PROVIDED MATERIAL Start Marker
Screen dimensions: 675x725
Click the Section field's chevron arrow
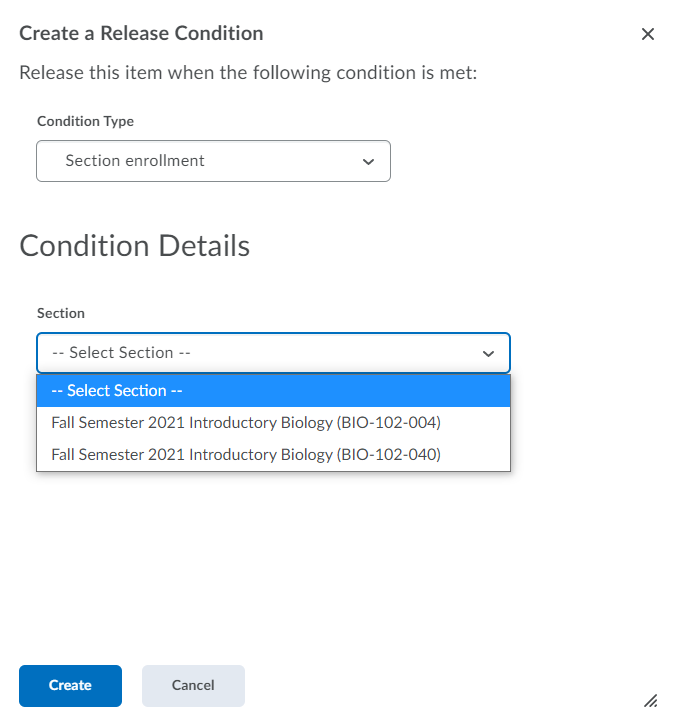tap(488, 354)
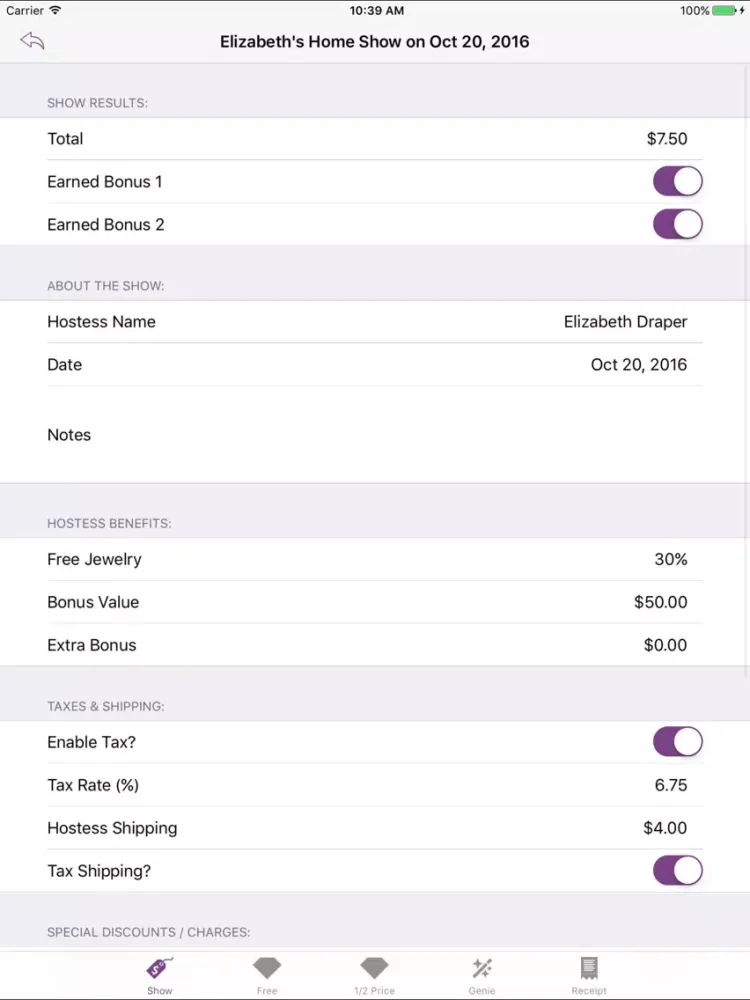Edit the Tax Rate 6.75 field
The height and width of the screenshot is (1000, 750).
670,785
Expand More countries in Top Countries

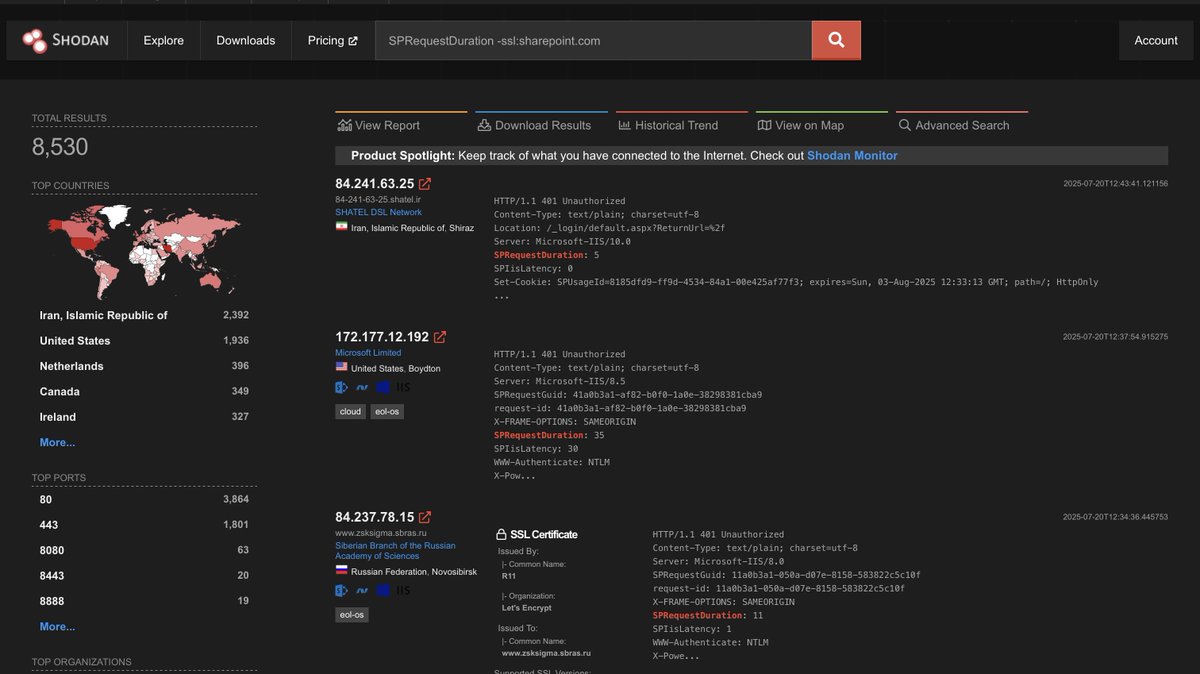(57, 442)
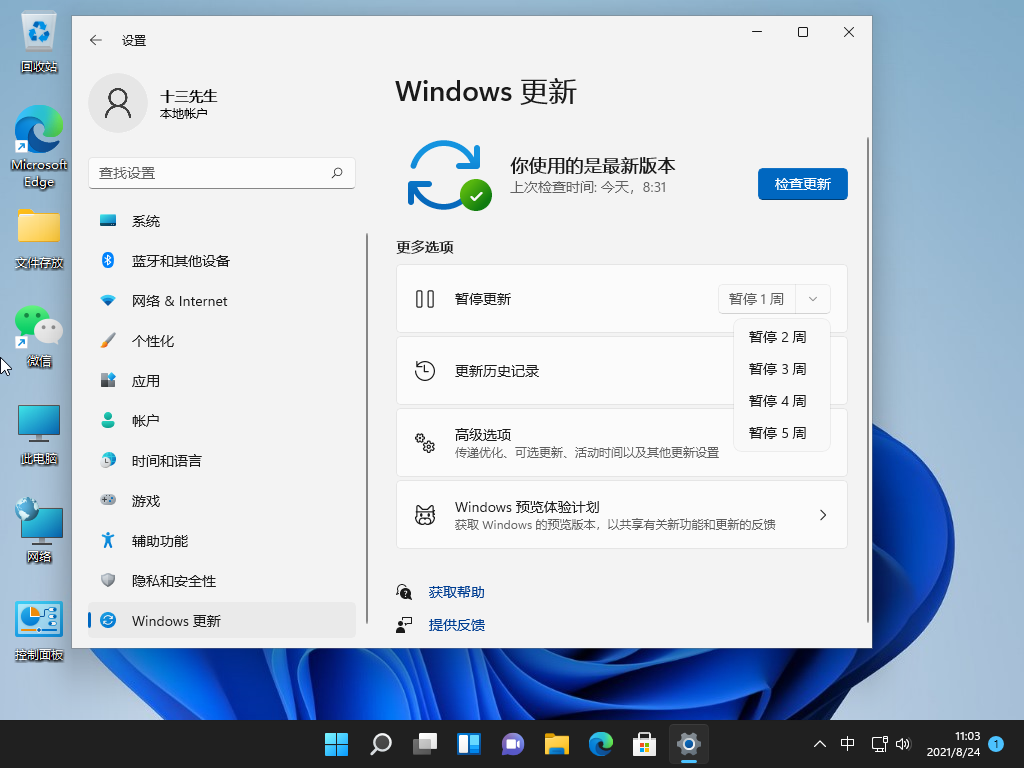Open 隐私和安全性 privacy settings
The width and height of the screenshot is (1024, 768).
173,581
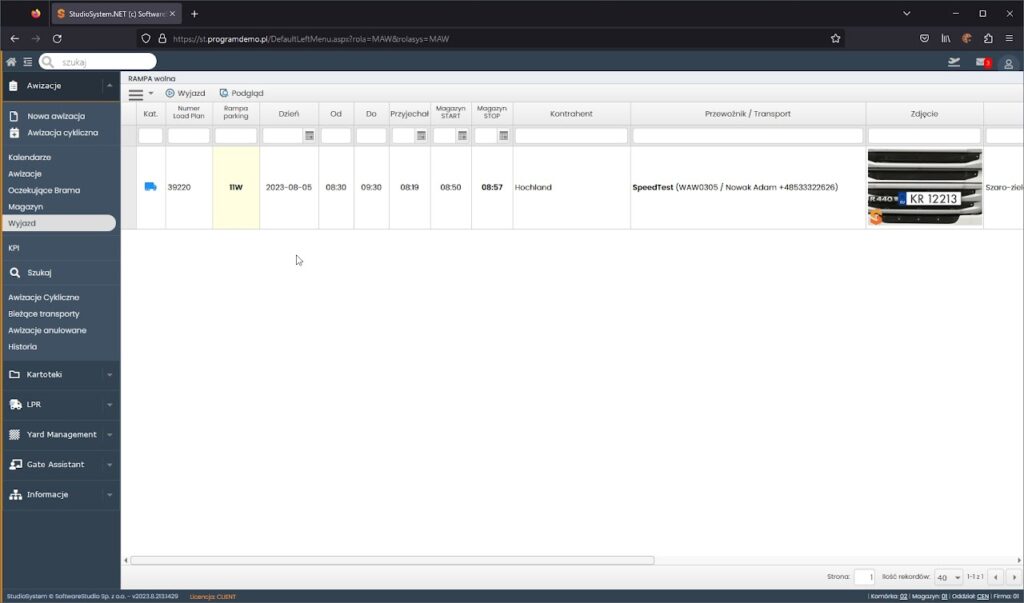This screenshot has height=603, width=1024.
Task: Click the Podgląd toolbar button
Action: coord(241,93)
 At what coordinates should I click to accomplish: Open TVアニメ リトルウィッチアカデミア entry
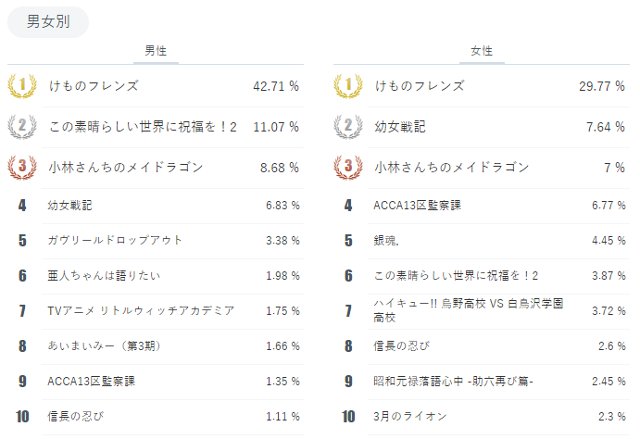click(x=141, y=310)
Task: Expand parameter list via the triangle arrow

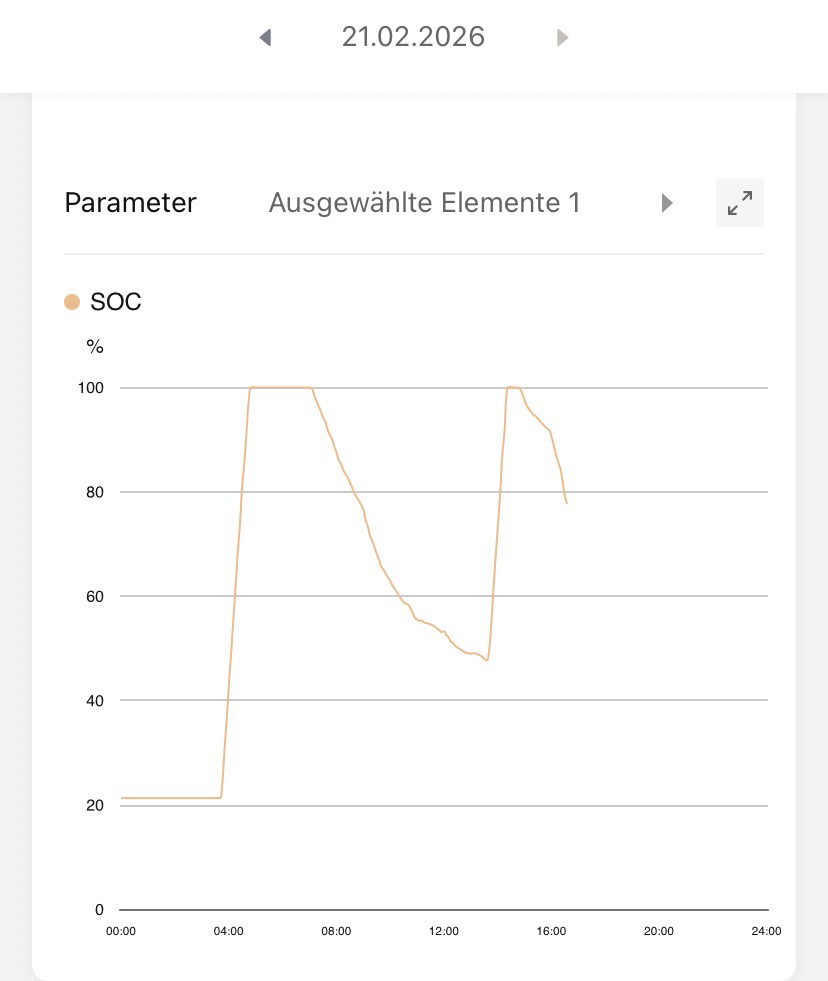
PROVIDED MATERIAL End Marker
PROBLEM STATEMENT: Write out each line of the data exactly; the images should be left out.

SOLUTION FOR THIS TASK:
Screen dimensions: 675x725
Click the Section field's chevron arrow
tap(488, 354)
Edit the Tax Rate 6.75 field
The height and width of the screenshot is (1000, 750).
670,785
Expand More countries in Top Countries

(57, 442)
Open 隐私和安全性 privacy settings
The width and height of the screenshot is (1024, 768).
173,581
This screenshot has height=603, width=1024.
Task: Click the Podgląd toolbar button
Action: coord(241,93)
 At what coordinates should I click to accomplish: Open TVアニメ リトルウィッチアカデミア entry
click(x=141, y=310)
Task: Expand parameter list via the triangle arrow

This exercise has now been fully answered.